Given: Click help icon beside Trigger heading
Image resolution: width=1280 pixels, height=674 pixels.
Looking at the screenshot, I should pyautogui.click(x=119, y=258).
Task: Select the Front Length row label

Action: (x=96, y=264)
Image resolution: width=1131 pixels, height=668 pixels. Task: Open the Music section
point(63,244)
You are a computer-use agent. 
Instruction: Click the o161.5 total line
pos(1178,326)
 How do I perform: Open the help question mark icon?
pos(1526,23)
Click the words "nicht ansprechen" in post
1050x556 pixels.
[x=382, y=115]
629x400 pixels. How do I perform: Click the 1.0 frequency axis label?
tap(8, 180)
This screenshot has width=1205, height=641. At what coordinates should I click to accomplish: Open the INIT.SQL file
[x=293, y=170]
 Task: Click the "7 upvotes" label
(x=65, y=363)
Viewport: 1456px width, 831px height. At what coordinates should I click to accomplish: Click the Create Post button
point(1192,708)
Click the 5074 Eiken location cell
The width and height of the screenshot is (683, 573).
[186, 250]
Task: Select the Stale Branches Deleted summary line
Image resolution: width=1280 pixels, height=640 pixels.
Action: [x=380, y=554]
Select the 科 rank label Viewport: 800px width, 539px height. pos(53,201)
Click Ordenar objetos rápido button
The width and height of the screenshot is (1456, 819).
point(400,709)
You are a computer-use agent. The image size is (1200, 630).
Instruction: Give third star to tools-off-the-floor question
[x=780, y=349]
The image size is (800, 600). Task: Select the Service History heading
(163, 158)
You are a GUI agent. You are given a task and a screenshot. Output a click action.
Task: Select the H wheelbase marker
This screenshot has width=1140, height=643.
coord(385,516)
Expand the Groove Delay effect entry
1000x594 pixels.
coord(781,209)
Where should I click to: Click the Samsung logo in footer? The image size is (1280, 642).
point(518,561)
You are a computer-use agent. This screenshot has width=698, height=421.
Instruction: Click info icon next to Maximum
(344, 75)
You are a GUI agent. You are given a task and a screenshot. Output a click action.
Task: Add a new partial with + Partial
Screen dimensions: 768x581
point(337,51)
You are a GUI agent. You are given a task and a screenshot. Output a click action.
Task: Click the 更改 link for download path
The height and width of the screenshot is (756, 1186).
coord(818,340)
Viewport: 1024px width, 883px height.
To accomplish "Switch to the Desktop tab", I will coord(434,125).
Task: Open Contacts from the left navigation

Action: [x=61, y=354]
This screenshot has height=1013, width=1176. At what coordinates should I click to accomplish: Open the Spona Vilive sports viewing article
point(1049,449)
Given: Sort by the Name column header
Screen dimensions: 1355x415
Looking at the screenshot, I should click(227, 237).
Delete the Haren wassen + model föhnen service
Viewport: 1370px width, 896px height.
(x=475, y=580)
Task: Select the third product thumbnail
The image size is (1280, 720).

◆ TASK ITEM ◆
Reply with nothing but the number of lines in the data that include the word "computer".

◆ RESPONSE BELOW ◆
3